To date, the problem has been that returns on this investment have not been exactly compelling from a financial perspective. In 2019-20, the English Housing Survey suggested that the payback period on the £19,000 required to take the average home with an EPC rating of F or G to grade C was 14 years. That rose to 34 years once the quick wins had been delivered and the challenge was to get from a D to a C rating. For larger properties, the upfront outlay will, in most cases, be some way above the average.

However, the payback equation could change rapidly. Energy costs are rising uncomfortably quickly. While the real pain of this will be felt by less affluent households, it is not something that high earners are totally immune to. Those with an income of more than £100,000 consumed 73% more gas and 66% more electricity than the average household in 2019, according to the Department for Business, Energy & Industrial Strategy.

The future role of lending

Perhaps more pertinently, policymakers who are focussed on improving the energy efficiency of the nation’s housing stock have landed on the notion that mortgage lenders “are uniquely placed” to influence the behaviour of home-owners “at critical trigger points such as home purchase, renovation and re-mortgage”.

Proposals to set banks and building societies targets for lending to directly fund energy performance works are one thing. But a requirement for lenders to disclose the EPC profile of their loan book each year and hit targets to progressively improve it are another; especially with a stated ambition to get the average mortgaged property to EPC C by 2030.

The game changes as soon as the availability of mortgage finance, the terms upon which it can be obtained and, ultimately, its cost become dependent on the energy efficiency of the property on which it is secured. That would take the concept of green finance to a whole new level, from a nice-to-have to a prerequisite.

Increasingly important to buyers

And it would appear this is starting to feed into buyers’ thinking. In our April survey of buyers and sellers of prime property, one third of respondents told us that the EPC rating of a property had become more important in their decision-making over the past year. Only 32% said it was not an important factor in their choice of a new home.

It would be easy to think that the efficiency credentials of a home would be more important to younger, more environmentally aware households. However, the reality is that the issue is as important to people in their 60s as those in their 30s. So, increasingly, it looks like investing in the energy performance of our homes will become as much about future-proofing its value as generating a return from savings in its running costs.

Period properties

Owners of period housing stock perhaps face the biggest energy efficiency challenge.

Our analysis of recently issued EPCs tells us that 38% of homes built pre-1930 have a lowly EPC rating of E, F or G. That rises to 46% of homes constructed prior to 1900.

Owners of listed properties face their own unique dilemma.
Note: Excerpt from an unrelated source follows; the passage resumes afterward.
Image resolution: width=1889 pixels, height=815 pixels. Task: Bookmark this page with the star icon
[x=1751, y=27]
Since 2013, an EPC is generally required whenever a property is marketed for sale or letting. Listed properties have been exempt from this requirement but only where “compliance with minimum energy performance requirements would unacceptably alter their character of appearance”, a somewhat inconveniently subjective concession.
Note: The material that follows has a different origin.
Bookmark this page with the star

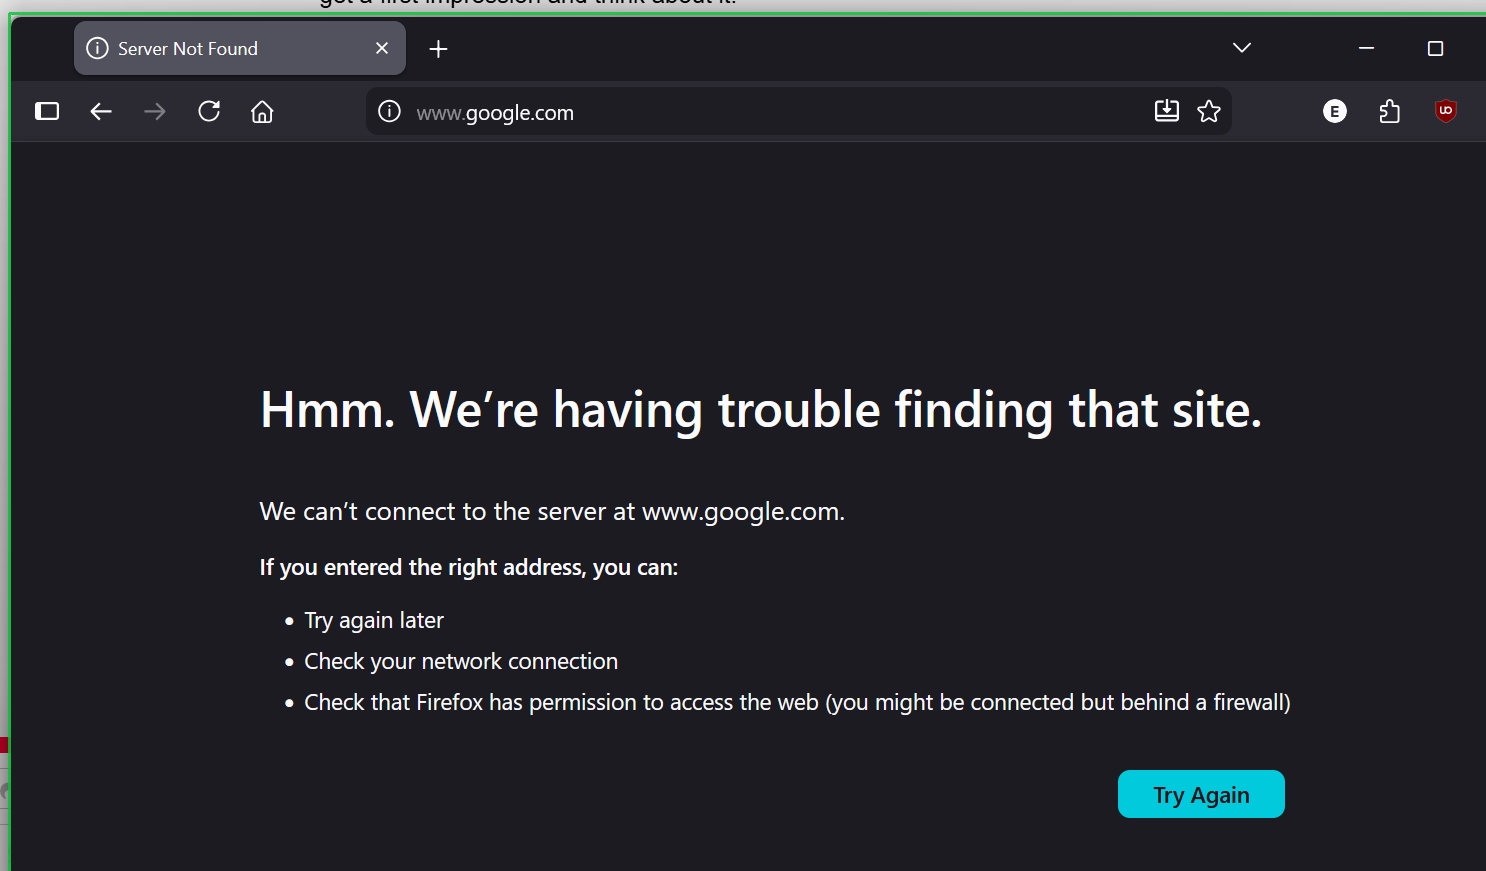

Exemption from a requirement to obtain a certificate brings with it an exemption from existing regulations around minimum energy efficiency standards, including those needed to let a property. But as buyer expectations regarding the eco-credentials of prime homes increase and the green finance market evolves, so too will the long-term benefit of investing in sympathetic improvements. The challenge for many will be in identifying what works best for the home they live in.